XDec-CHI reveals immunosuppressive interactions in pancreatic ductal adenocarcinoma

iScience. 2022 Sep 29;25(10):105249. doi: 10.1016/j.isci.2022.105249. eCollection 2022 Oct 21.

Abstract

Most cancers harbor a diverse collection of cell types including a typically heterogeneous cancer cell fraction. To reconstruct cell-intrinsic and heterotypic interactions driving tumor progression, we combine the XDec deconvolution method with cell-type-specific gene expression correlation analysis into the XDec-CHI method. XDec-CHI identifies intra- and inter-cellular pathways using correlation and places them in the context of specific tumor subtypes, as defined by the state of constituent cancer cells. We make the method web-accessible for analysis of publicly accessible pancreatic ductal adenocarcinoma, breast, head and neck, glioblastoma, and glioma tumors.
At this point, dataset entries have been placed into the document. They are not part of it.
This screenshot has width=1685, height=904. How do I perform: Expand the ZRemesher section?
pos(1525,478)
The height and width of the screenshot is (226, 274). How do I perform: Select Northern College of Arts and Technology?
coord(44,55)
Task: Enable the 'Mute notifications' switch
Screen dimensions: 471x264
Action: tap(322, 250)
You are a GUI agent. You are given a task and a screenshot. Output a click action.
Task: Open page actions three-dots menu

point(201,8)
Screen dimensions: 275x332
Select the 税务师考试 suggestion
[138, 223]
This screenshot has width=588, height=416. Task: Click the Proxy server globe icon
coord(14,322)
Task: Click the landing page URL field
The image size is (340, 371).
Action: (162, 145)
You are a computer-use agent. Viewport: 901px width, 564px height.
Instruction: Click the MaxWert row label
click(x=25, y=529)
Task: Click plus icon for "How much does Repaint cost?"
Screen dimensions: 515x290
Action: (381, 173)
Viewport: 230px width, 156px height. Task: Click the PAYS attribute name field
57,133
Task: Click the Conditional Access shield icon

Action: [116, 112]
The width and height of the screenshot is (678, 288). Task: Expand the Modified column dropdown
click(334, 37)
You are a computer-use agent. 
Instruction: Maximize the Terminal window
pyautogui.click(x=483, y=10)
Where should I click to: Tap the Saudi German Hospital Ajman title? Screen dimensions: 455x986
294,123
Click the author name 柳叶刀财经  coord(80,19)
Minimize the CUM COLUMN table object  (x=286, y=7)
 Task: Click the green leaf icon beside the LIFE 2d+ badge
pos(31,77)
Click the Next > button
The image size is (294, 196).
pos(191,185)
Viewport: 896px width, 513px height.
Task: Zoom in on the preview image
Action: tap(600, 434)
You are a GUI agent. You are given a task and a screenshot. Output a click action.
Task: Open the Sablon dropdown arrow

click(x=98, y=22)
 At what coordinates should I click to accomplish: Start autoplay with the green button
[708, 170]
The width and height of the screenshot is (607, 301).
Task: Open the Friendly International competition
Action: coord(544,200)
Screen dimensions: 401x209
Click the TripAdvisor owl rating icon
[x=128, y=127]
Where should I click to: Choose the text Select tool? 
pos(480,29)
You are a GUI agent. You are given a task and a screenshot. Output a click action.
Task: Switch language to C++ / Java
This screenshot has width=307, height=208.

We apply the method to TCGA and ICGC datasets to identify immune-suppressive interactions within PDAC tumors that are relevant for immunotherapies targeting PD-L1. Subtype-specific interactions derived from correlative analyses validated in co-culture experiments suggest PDAC subtypes have distinct therapeutic weaknesses, with Basal-like and MSLN-high Classical B tumors most likely to respond to therapies targeting PD-L1.

Keywords: Biocomputational method; Bioinformatics; High-performance computing in bioinformatics; Omics; Transcriptomics.